[[ RECORDS FOR PROCESSING, beginning ]]

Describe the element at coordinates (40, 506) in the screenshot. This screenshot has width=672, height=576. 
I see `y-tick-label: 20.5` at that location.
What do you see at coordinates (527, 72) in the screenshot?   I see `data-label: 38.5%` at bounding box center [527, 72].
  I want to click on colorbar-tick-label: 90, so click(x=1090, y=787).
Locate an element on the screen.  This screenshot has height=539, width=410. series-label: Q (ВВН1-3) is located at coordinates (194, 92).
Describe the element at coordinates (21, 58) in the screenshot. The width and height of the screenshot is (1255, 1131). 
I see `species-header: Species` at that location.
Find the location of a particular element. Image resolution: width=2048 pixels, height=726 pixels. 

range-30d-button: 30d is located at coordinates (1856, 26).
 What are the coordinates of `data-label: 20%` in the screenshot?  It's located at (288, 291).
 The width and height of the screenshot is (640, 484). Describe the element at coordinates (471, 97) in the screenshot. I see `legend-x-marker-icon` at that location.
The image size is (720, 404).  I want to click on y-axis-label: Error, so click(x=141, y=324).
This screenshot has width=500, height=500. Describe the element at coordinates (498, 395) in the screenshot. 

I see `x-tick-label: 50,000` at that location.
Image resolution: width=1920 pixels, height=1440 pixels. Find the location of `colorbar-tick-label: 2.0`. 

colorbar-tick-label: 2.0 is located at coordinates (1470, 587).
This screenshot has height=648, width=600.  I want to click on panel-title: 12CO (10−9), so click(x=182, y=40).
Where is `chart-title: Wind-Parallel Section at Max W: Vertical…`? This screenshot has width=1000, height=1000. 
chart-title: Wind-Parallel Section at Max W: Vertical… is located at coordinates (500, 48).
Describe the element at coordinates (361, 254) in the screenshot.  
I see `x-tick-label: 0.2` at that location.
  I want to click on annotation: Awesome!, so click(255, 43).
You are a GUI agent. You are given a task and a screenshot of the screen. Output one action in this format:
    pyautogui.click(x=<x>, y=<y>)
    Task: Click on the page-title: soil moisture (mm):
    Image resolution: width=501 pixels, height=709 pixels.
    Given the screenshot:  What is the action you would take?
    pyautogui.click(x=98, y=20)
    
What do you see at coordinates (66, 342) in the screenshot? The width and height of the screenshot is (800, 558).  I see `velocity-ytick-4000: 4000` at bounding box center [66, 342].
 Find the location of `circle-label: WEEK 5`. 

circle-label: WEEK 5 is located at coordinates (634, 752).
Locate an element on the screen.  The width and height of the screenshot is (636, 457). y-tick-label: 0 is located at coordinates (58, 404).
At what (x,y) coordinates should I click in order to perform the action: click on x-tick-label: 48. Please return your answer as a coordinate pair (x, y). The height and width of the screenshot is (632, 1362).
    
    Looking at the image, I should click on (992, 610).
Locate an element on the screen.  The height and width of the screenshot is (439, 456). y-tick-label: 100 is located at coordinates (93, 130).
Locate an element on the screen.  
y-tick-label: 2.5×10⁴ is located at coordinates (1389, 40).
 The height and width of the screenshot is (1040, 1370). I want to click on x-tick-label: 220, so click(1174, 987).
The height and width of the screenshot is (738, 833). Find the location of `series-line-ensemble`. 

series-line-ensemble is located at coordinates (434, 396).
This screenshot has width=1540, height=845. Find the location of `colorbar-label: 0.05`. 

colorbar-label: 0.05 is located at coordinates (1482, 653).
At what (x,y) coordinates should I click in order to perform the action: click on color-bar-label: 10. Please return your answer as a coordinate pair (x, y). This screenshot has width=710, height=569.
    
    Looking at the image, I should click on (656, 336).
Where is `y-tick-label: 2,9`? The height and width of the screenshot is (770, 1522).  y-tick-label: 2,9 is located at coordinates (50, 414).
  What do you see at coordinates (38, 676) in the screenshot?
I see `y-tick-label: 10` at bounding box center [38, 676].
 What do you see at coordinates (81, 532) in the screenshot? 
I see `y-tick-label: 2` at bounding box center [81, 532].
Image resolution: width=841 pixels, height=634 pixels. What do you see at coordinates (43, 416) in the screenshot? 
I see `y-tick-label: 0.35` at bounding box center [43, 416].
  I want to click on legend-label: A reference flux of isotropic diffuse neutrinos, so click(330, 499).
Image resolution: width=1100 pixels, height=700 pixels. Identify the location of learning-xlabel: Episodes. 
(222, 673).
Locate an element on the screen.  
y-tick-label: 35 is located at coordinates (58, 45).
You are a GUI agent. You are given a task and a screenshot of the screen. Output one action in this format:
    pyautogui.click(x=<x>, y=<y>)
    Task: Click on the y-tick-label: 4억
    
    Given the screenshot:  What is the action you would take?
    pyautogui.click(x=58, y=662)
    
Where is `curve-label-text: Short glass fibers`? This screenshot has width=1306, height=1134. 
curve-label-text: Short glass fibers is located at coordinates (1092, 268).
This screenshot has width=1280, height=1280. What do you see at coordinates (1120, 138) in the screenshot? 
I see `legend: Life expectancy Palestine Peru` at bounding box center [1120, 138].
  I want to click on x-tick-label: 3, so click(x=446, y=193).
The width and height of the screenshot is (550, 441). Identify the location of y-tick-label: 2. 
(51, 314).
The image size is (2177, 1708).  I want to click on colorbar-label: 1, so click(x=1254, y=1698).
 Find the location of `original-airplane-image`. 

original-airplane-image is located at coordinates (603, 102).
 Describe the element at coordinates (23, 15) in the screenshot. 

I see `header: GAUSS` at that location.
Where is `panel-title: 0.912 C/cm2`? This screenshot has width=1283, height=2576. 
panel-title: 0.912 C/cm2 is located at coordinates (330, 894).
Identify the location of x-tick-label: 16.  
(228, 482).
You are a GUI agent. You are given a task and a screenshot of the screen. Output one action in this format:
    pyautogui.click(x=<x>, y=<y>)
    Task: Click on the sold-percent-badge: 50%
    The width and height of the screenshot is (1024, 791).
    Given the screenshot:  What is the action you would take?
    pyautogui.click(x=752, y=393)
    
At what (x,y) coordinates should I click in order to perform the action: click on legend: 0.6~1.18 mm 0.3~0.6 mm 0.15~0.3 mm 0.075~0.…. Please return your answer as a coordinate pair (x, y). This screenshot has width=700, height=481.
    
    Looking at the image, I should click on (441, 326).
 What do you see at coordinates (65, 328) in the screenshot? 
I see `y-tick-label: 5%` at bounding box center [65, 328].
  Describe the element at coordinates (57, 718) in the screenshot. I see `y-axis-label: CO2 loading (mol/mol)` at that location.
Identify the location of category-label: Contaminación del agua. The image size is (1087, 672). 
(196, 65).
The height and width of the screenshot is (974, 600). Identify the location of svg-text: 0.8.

[[ RECORDS FOR PROCESSING, end ]]

• WHAT TO DO
Please reproduce all of the rows above verbatim.

• OUTPUT FOR THIS EXERCISE
Describe the element at coordinates (40, 506) in the screenshot. This screenshot has width=672, height=576. 
I see `y-tick-label: 20.5` at that location.
What do you see at coordinates (527, 72) in the screenshot?   I see `data-label: 38.5%` at bounding box center [527, 72].
  I want to click on colorbar-tick-label: 90, so click(x=1090, y=787).
Locate an element on the screen.  This screenshot has height=539, width=410. series-label: Q (ВВН1-3) is located at coordinates (194, 92).
Describe the element at coordinates (21, 58) in the screenshot. The width and height of the screenshot is (1255, 1131). 
I see `species-header: Species` at that location.
Find the location of a particular element. Image resolution: width=2048 pixels, height=726 pixels. 

range-30d-button: 30d is located at coordinates (1856, 26).
 What are the coordinates of `data-label: 20%` in the screenshot?  It's located at (288, 291).
 The width and height of the screenshot is (640, 484). Describe the element at coordinates (471, 97) in the screenshot. I see `legend-x-marker-icon` at that location.
The image size is (720, 404).  I want to click on y-axis-label: Error, so click(x=141, y=324).
This screenshot has width=500, height=500. Describe the element at coordinates (498, 395) in the screenshot. 

I see `x-tick-label: 50,000` at that location.
Image resolution: width=1920 pixels, height=1440 pixels. Find the location of `colorbar-tick-label: 2.0`. 

colorbar-tick-label: 2.0 is located at coordinates (1470, 587).
This screenshot has height=648, width=600.  I want to click on panel-title: 12CO (10−9), so click(x=182, y=40).
Where is `chart-title: Wind-Parallel Section at Max W: Vertical…`? This screenshot has width=1000, height=1000. 
chart-title: Wind-Parallel Section at Max W: Vertical… is located at coordinates (500, 48).
Describe the element at coordinates (361, 254) in the screenshot.  
I see `x-tick-label: 0.2` at that location.
  I want to click on annotation: Awesome!, so click(255, 43).
You are a GUI agent. You are given a task and a screenshot of the screen. Output one action in this format:
    pyautogui.click(x=<x>, y=<y>)
    Task: Click on the page-title: soil moisture (mm):
    Image resolution: width=501 pixels, height=709 pixels.
    Given the screenshot:  What is the action you would take?
    pyautogui.click(x=98, y=20)
    
What do you see at coordinates (66, 342) in the screenshot? The width and height of the screenshot is (800, 558).  I see `velocity-ytick-4000: 4000` at bounding box center [66, 342].
 Find the location of `circle-label: WEEK 5`. 

circle-label: WEEK 5 is located at coordinates (634, 752).
Locate an element on the screen.  The width and height of the screenshot is (636, 457). y-tick-label: 0 is located at coordinates (58, 404).
At what (x,y) coordinates should I click in order to perform the action: click on x-tick-label: 48. Please return your answer as a coordinate pair (x, y). The height and width of the screenshot is (632, 1362).
    
    Looking at the image, I should click on (992, 610).
Locate an element on the screen.  The height and width of the screenshot is (439, 456). y-tick-label: 100 is located at coordinates (93, 130).
Locate an element on the screen.  
y-tick-label: 2.5×10⁴ is located at coordinates (1389, 40).
 The height and width of the screenshot is (1040, 1370). I want to click on x-tick-label: 220, so click(1174, 987).
The height and width of the screenshot is (738, 833). Find the location of `series-line-ensemble`. 

series-line-ensemble is located at coordinates (434, 396).
This screenshot has width=1540, height=845. Find the location of `colorbar-label: 0.05`. 

colorbar-label: 0.05 is located at coordinates (1482, 653).
At what (x,y) coordinates should I click in order to perform the action: click on color-bar-label: 10. Please return your answer as a coordinate pair (x, y). This screenshot has width=710, height=569.
    
    Looking at the image, I should click on (656, 336).
Where is `y-tick-label: 2,9`? The height and width of the screenshot is (770, 1522).  y-tick-label: 2,9 is located at coordinates (50, 414).
  What do you see at coordinates (38, 676) in the screenshot?
I see `y-tick-label: 10` at bounding box center [38, 676].
 What do you see at coordinates (81, 532) in the screenshot? 
I see `y-tick-label: 2` at bounding box center [81, 532].
Image resolution: width=841 pixels, height=634 pixels. What do you see at coordinates (43, 416) in the screenshot? 
I see `y-tick-label: 0.35` at bounding box center [43, 416].
  I want to click on legend-label: A reference flux of isotropic diffuse neutrinos, so click(330, 499).
Image resolution: width=1100 pixels, height=700 pixels. Identify the location of learning-xlabel: Episodes. 
(222, 673).
Locate an element on the screen.  
y-tick-label: 35 is located at coordinates (58, 45).
You are a GUI agent. You are given a task and a screenshot of the screen. Output one action in this format:
    pyautogui.click(x=<x>, y=<y>)
    Task: Click on the y-tick-label: 4억
    
    Given the screenshot:  What is the action you would take?
    pyautogui.click(x=58, y=662)
    
Where is `curve-label-text: Short glass fibers`? This screenshot has width=1306, height=1134. 
curve-label-text: Short glass fibers is located at coordinates (1092, 268).
This screenshot has width=1280, height=1280. What do you see at coordinates (1120, 138) in the screenshot? 
I see `legend: Life expectancy Palestine Peru` at bounding box center [1120, 138].
  I want to click on x-tick-label: 3, so click(x=446, y=193).
The width and height of the screenshot is (550, 441). Identify the location of y-tick-label: 2. 
(51, 314).
The image size is (2177, 1708).  I want to click on colorbar-label: 1, so click(x=1254, y=1698).
 Find the location of `original-airplane-image`. 

original-airplane-image is located at coordinates (603, 102).
 Describe the element at coordinates (23, 15) in the screenshot. 

I see `header: GAUSS` at that location.
Where is `panel-title: 0.912 C/cm2`? This screenshot has width=1283, height=2576. 
panel-title: 0.912 C/cm2 is located at coordinates (330, 894).
Identify the location of x-tick-label: 16.  
(228, 482).
You are a GUI agent. You are given a task and a screenshot of the screen. Output one action in this format:
    pyautogui.click(x=<x>, y=<y>)
    Task: Click on the sold-percent-badge: 50%
    The width and height of the screenshot is (1024, 791).
    Given the screenshot:  What is the action you would take?
    pyautogui.click(x=752, y=393)
    
At what (x,y) coordinates should I click in order to perform the action: click on legend: 0.6~1.18 mm 0.3~0.6 mm 0.15~0.3 mm 0.075~0.…. Please return your answer as a coordinate pair (x, y). This screenshot has width=700, height=481.
    
    Looking at the image, I should click on (441, 326).
 What do you see at coordinates (65, 328) in the screenshot? 
I see `y-tick-label: 5%` at bounding box center [65, 328].
  Describe the element at coordinates (57, 718) in the screenshot. I see `y-axis-label: CO2 loading (mol/mol)` at that location.
Identify the location of category-label: Contaminación del agua. The image size is (1087, 672). 
(196, 65).
The height and width of the screenshot is (974, 600). Identify the location of svg-text: 0.8.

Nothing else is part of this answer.